EXERCISE DESCRIPTION -
Please repeat the listing lines below exactly, starting at the line that contains "The width and height of the screenshot is (736, 508)." and ending at the line that contains "Looking at the screenshot, I should [147, 851].", both included.

--- START DATASET EXTRACT ---

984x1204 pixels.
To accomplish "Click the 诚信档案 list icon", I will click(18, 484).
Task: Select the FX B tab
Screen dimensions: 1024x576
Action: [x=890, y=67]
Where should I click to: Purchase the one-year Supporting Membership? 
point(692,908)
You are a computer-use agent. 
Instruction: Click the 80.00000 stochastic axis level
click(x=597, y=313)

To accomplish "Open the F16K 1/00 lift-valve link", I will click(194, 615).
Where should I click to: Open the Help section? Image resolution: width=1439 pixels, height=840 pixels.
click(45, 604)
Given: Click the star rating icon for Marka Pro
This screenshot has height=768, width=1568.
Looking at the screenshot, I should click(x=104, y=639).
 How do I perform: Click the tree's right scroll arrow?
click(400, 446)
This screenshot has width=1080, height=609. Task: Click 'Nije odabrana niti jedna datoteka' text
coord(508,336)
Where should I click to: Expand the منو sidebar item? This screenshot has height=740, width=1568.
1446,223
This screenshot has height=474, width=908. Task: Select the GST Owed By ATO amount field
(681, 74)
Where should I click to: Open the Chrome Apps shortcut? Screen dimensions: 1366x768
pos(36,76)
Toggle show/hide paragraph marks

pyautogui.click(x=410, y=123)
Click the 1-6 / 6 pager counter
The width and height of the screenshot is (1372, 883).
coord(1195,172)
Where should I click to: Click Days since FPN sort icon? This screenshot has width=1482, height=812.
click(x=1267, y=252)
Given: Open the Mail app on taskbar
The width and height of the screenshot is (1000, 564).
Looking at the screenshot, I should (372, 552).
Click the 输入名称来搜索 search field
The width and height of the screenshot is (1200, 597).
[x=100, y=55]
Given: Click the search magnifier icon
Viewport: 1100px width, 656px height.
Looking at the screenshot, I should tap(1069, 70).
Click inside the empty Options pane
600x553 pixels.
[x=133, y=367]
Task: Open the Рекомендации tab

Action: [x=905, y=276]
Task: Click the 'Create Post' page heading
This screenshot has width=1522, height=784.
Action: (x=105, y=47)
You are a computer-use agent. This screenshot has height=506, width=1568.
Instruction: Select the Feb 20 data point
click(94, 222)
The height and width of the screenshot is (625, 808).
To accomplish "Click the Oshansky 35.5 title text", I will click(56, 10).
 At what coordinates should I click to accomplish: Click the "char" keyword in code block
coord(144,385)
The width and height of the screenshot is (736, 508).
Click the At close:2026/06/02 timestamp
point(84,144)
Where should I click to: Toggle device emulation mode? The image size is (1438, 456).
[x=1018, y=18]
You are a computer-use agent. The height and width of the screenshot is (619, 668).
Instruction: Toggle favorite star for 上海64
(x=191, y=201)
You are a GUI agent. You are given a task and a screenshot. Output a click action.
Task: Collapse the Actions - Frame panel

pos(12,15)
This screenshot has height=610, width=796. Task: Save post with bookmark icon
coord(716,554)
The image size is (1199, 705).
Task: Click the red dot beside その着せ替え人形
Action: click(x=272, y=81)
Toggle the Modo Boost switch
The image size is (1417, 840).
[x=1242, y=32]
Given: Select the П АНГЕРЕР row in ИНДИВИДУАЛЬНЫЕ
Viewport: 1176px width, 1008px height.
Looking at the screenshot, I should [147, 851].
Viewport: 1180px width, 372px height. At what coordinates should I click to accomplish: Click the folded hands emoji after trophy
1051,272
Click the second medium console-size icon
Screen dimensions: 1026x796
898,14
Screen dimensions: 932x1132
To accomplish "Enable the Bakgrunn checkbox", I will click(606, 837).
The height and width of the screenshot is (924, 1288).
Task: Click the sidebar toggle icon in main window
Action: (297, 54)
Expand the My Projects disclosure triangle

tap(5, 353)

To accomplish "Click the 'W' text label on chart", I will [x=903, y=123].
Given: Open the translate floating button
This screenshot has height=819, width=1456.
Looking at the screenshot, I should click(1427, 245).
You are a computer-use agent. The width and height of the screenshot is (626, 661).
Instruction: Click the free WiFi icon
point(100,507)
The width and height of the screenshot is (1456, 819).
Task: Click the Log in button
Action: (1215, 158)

--- END DATASET EXTRACT ---

COMPLETE RESPONSE -
The width and height of the screenshot is (736, 508).
Click the At close:2026/06/02 timestamp
point(84,144)
Where should I click to: Toggle device emulation mode? The image size is (1438, 456).
[x=1018, y=18]
You are a computer-use agent. The height and width of the screenshot is (619, 668).
Instruction: Toggle favorite star for 上海64
(x=191, y=201)
You are a GUI agent. You are given a task and a screenshot. Output a click action.
Task: Collapse the Actions - Frame panel

pos(12,15)
This screenshot has height=610, width=796. Task: Save post with bookmark icon
coord(716,554)
The image size is (1199, 705).
Task: Click the red dot beside その着せ替え人形
Action: click(x=272, y=81)
Toggle the Modo Boost switch
The image size is (1417, 840).
[x=1242, y=32]
Given: Select the П АНГЕРЕР row in ИНДИВИДУАЛЬНЫЕ
Viewport: 1176px width, 1008px height.
Looking at the screenshot, I should [147, 851].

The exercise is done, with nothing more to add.